Task statement = Transcribe the data without alteration, from the line with "Task: Click the green author icon beside 发表于" up to and including the line with "Action: [506, 27]".

Data extract =
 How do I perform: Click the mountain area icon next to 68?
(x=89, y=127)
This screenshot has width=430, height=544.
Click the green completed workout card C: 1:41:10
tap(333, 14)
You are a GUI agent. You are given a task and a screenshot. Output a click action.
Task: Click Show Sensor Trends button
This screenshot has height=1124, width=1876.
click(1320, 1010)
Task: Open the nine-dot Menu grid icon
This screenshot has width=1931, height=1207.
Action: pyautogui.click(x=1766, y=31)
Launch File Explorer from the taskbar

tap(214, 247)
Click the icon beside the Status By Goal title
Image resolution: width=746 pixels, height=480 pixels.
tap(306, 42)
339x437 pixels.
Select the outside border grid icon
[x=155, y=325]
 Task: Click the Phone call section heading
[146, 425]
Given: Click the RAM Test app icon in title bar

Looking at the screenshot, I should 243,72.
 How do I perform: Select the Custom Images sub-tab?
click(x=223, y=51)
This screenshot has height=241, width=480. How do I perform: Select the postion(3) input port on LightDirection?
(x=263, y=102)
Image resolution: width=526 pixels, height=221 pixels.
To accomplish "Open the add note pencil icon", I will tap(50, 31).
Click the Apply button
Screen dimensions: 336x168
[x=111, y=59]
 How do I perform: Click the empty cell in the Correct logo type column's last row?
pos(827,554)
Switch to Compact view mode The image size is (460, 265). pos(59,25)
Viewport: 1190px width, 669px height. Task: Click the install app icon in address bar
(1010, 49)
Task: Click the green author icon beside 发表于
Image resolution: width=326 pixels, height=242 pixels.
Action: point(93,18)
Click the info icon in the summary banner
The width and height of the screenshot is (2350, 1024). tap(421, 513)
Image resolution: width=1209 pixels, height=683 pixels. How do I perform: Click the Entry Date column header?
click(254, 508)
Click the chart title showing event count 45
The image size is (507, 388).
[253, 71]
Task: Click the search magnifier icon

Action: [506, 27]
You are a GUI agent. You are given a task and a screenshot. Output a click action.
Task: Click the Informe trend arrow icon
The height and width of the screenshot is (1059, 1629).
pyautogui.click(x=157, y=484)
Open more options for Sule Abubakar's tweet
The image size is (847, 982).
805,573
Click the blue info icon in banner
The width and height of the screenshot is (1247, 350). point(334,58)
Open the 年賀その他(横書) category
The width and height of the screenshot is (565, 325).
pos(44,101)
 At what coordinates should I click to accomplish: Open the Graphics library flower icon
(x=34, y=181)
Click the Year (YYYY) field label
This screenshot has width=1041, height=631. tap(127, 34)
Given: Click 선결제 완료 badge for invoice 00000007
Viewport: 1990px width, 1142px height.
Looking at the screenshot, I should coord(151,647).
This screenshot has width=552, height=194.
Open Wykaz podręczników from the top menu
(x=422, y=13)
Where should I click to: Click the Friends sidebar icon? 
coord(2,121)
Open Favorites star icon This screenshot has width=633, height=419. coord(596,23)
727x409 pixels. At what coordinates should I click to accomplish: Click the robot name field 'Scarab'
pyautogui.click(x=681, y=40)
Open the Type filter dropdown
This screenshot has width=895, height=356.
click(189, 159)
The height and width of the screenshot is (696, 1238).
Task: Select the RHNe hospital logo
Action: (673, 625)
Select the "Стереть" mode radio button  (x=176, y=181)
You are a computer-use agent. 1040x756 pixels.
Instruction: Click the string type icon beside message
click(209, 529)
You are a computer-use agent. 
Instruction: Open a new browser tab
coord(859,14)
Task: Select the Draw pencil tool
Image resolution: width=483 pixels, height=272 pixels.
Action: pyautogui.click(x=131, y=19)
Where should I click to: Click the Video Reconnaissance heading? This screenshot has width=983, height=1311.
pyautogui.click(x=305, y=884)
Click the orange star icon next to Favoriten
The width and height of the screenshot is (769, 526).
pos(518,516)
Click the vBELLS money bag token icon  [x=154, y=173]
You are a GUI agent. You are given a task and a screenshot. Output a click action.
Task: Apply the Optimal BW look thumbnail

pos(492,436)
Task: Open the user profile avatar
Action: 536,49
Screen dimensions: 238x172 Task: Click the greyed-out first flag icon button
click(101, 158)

Written solution =
Task: Click the green author icon beside 发表于
Image resolution: width=326 pixels, height=242 pixels.
Action: point(93,18)
Click the info icon in the summary banner
The width and height of the screenshot is (2350, 1024). tap(421, 513)
Image resolution: width=1209 pixels, height=683 pixels. How do I perform: Click the Entry Date column header?
click(254, 508)
Click the chart title showing event count 45
The image size is (507, 388).
[253, 71]
Task: Click the search magnifier icon

Action: [506, 27]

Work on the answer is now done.